Like many others in liberal-minded San Francisco, Renee McKenna contemplated this question in the days following now-President Donald Trump's November election victory.
The Outer Sunset resident stumbled upon her answer in an unlikely form: a Facebook post.
Four days after the election, McKenna learned about the Women's March in Washington D.C. on Facebook. The post inspired her to become one of the principal organizers behind the San Francisco Women's March.
Starting at 3pm today, the march is expected to bring out tens of thousands of people to downtown San Francisco as part of a global grassroots movement in support of human rights and civil liberties, with 660 marches in 58 countries.
McKenna – who is a therapist, an artist, and an art teacher – has never organized a march before; but despite her inexperience, she was very “willing” to take on what is expected to become one of the largest marches in the country.

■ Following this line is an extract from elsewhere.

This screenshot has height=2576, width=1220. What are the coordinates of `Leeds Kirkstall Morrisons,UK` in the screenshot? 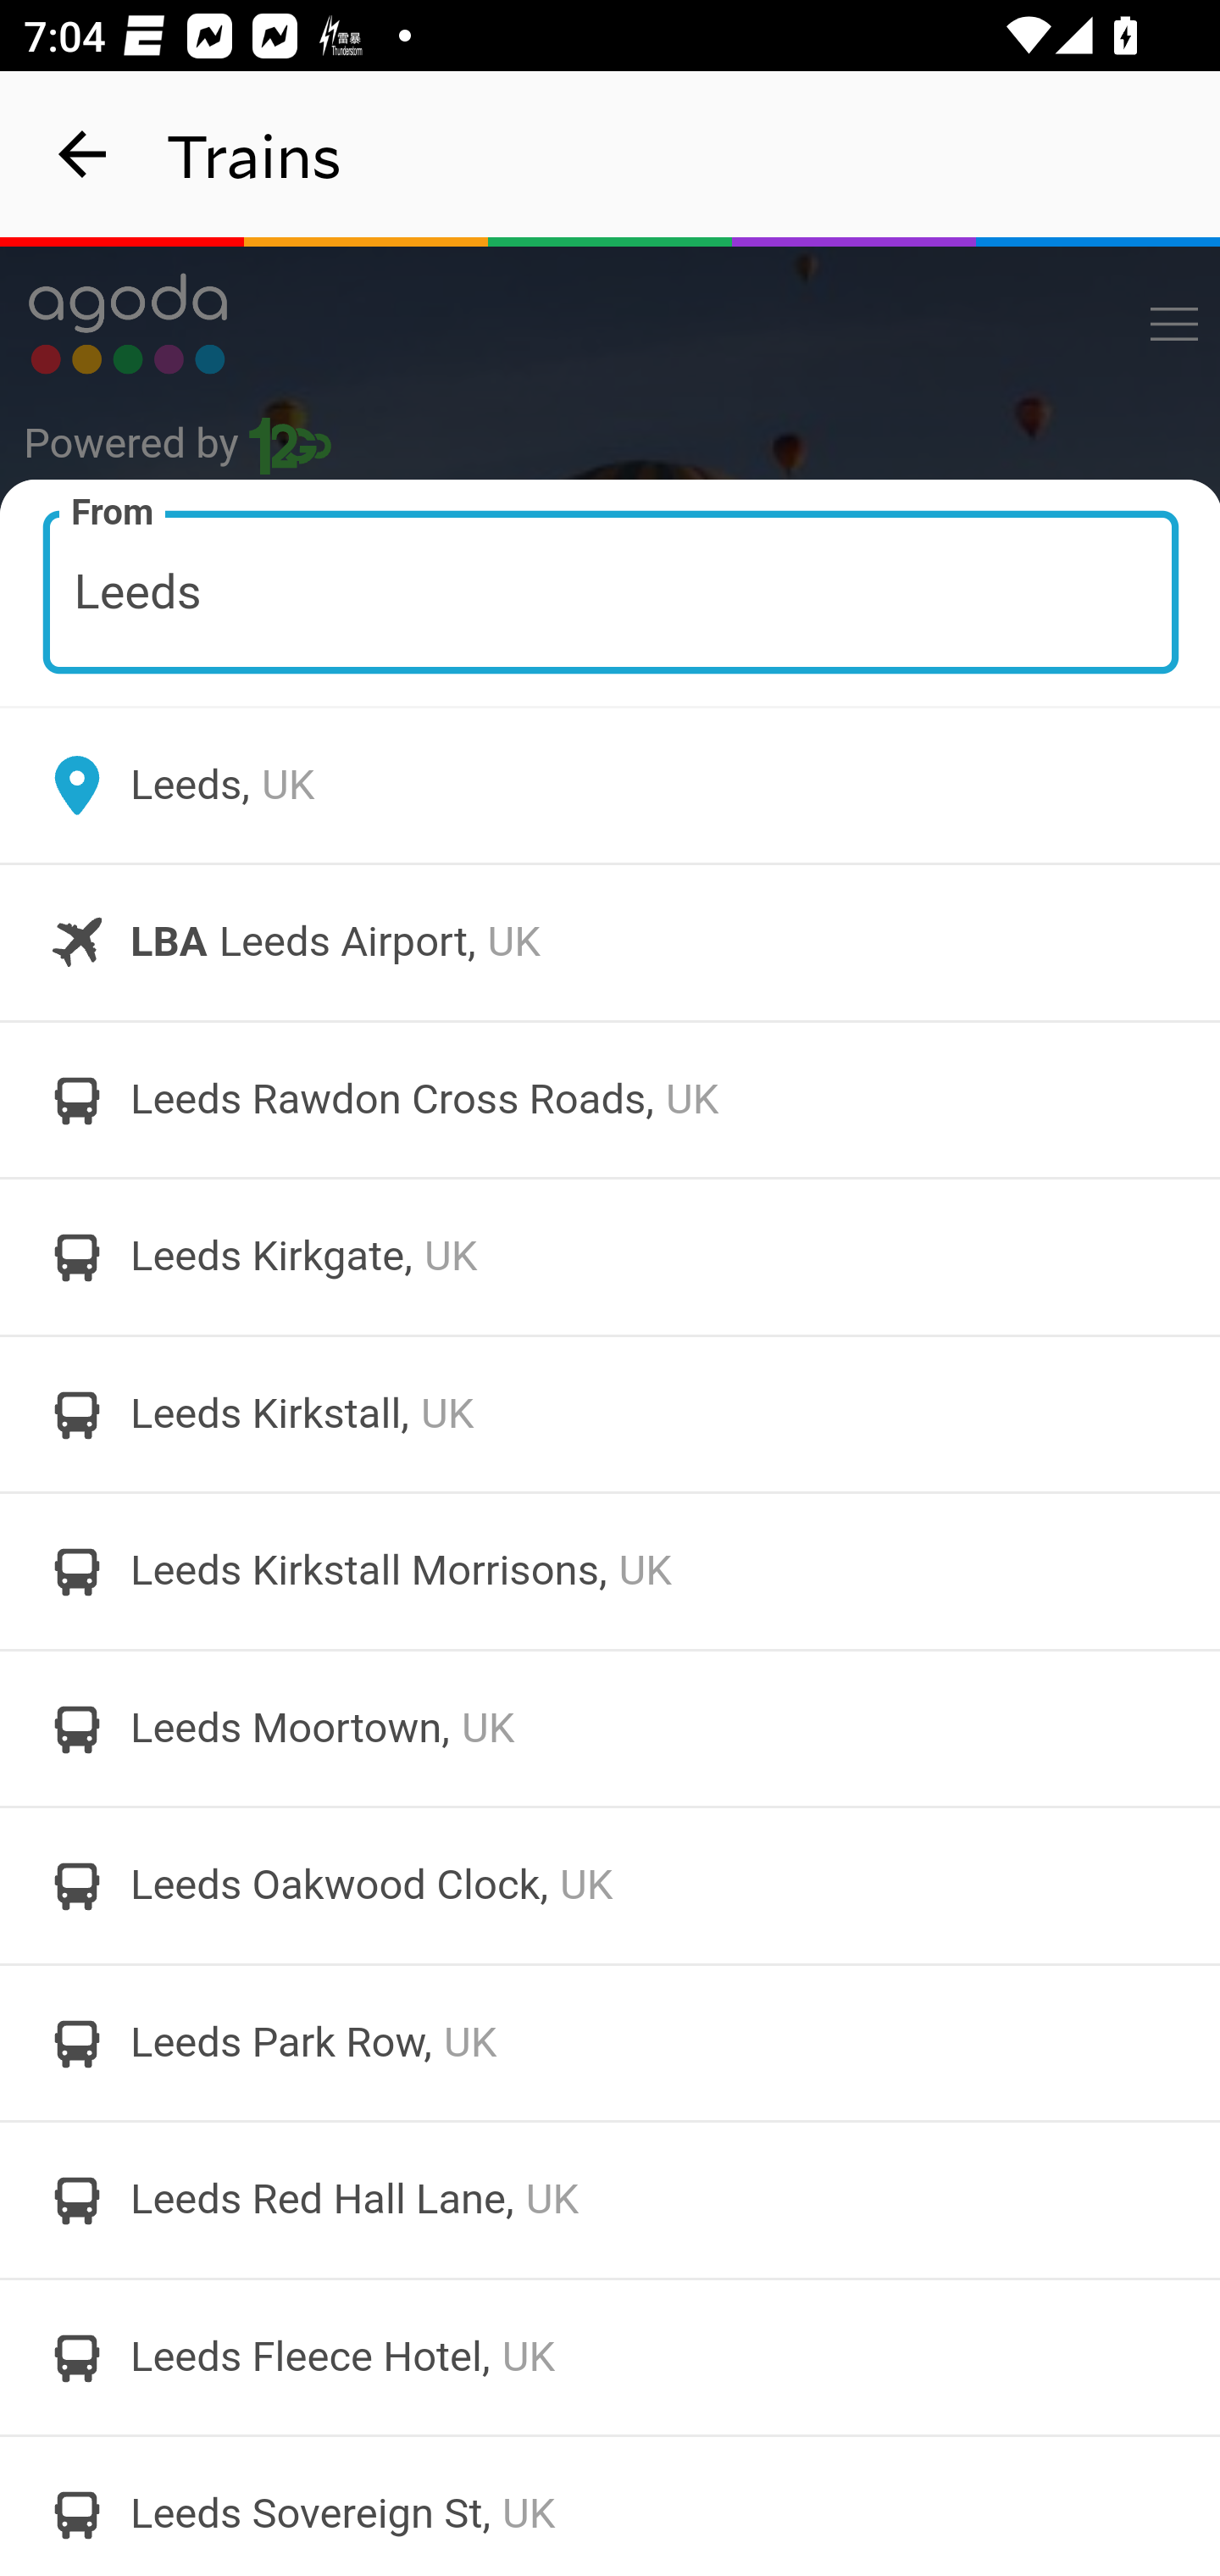 It's located at (610, 1571).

“In the beginning, it was really intense." said McKenna. "Things were happening so fast, every day was like a week." She compared the early days of organizing the march to the early days of a new relationship.
McKenna, however, hasn't been alone in her efforts.
She's been coordinating with Elizabeth Lanyon, who has been a co-chair of the San Francisco Dyke March for four years, and thousands of volunteers and other march organizers across the country.
According to McKenna, one of the toughest decisions going into today's march was the decision to split what was initially one Bay Area march into three sister marches in San Francisco, Oakland, and San Jose.
“There was a lot of push to have one big march from different people," explained McKenna, "but as we discussed it, there are people in the East Bay and the South Bay—especially sisters and brothers who might be disadvantaged—it might become a big deal for them to come to San Francisco or some place else."
“Building community for people to have experience of the march in their own hometown and community was more important than having a media show," she said.
According to McKenna, community and connection have been her guiding philosophies as she's helped to organize today's march. She told us that she feels like modern life and politics have disconnected people from their communities and neighbors.
To her, the march is one way to bring people together for a common cause.
“The Women’s March isn’t so much about women’s issues [as it is] a women-led march about human issues.” she said. Those who don't identify as women are welcome to join and support today's march.
However, one question that is hanging over the march is what it will be able to accomplish.
“What I’m hoping to accomplish has already been started,” McKenna said.
“To me, the best of America has woken up: the generosity, the passion, the selflessness, the desire to participate and give is inspiring and humbling for me.""This is only the beginning.”